This is an interesting and attractive church in a delightful little village. The unusual name is probably derived from the old English 'Calvedon', which means "the hill where calves are pastured" and the C12 manorial family 'Harang' whose family crest includes herrings. This family also gave their name to Herrison, Langton Herring and Winterborne Herringston.
Originally, there was also a church at Chaldon Boys, but its closeness persuaded the Bishop to amalgamate the two parishes under one Curate in 1446. The exact C12 origins of the present building appear to be obscure, however it is certain that the north wall and tower belong to the C14, although the tower was not completed until the C15. As usual, the Victorians could not resist a major rebuild and G.R.Crickmay of Weymouth was retained to design and oversee the work in 1878. It is to his great credit that the alterations were done with such sensitivity that it was possible to incorporate the genuine medieval windows and arches in the final structure.

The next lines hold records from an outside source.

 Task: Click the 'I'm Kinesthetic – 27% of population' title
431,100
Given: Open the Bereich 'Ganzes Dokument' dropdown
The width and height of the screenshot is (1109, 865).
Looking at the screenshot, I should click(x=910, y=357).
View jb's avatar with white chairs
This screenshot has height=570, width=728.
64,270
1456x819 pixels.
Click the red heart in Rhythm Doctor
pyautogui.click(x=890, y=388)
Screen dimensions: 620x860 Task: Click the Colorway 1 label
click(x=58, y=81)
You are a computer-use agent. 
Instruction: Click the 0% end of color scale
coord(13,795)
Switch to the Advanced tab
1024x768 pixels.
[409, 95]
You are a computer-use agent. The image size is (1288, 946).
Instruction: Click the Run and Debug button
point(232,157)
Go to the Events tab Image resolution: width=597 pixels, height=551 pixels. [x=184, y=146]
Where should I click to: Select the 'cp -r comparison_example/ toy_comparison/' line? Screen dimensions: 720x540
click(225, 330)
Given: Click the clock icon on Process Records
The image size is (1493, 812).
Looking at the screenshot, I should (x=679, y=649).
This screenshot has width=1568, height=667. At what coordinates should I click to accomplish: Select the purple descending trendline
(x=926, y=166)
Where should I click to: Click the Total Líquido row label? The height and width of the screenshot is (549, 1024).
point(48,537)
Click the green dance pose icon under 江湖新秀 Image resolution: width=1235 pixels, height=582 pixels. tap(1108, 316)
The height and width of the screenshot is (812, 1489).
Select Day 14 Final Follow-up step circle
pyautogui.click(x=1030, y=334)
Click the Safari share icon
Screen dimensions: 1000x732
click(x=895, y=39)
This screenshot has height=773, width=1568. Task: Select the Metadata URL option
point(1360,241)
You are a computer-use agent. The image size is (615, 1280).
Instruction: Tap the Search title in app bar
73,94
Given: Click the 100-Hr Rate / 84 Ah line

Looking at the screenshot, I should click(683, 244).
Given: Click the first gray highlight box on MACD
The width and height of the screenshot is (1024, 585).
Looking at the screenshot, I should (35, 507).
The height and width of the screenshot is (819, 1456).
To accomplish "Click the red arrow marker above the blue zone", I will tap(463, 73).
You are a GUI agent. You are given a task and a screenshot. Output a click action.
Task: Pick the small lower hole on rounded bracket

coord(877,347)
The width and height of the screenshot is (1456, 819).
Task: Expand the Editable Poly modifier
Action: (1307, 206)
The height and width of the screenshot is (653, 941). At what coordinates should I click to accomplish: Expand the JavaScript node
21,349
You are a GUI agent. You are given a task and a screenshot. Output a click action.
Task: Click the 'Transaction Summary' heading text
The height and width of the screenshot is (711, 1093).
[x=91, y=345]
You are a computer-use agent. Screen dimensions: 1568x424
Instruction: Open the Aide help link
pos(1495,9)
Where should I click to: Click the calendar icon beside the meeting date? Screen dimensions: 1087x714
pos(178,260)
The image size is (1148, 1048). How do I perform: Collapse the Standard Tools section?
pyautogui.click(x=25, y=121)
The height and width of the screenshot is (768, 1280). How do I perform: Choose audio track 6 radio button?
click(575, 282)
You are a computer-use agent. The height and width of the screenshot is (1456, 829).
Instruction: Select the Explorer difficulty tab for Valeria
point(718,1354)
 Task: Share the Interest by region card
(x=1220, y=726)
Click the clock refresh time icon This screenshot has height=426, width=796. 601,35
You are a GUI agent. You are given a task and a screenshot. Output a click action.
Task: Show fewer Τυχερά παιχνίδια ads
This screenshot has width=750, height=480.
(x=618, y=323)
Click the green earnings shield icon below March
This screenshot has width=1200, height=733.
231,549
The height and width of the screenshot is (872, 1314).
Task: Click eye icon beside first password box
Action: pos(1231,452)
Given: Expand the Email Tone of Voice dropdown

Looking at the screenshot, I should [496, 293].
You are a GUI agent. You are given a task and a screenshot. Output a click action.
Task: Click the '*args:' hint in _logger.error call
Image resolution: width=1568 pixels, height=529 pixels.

The Trust gratefully acknowledges images and text by Robin Adeney ©
The church has two fonts. The plain cylindrical C12 font was turned up by the plough in a field in West Chaldon, near the site of a now lost church or chapel at Chaldon Boys (bois probably) and replaced in the church in 1897. There is evidence of a hinge mounting that would have supported a lockable cover to deter the unauthorised use of Holy Water for sacrilegious purposes. The second font, although rather splendid, is clearly Victorian and presumably installed around the time of the restoration. There are several examples in the county of ancient fonts being thrown-out by the Victorians, who felt their design was inappropriate (see Kimmeridge and Beaminster).
Note the attractive organ with pipes to the ground. Also the wooden pulpit with a curved stone stairway to it and a truly magnificent central heating radiator.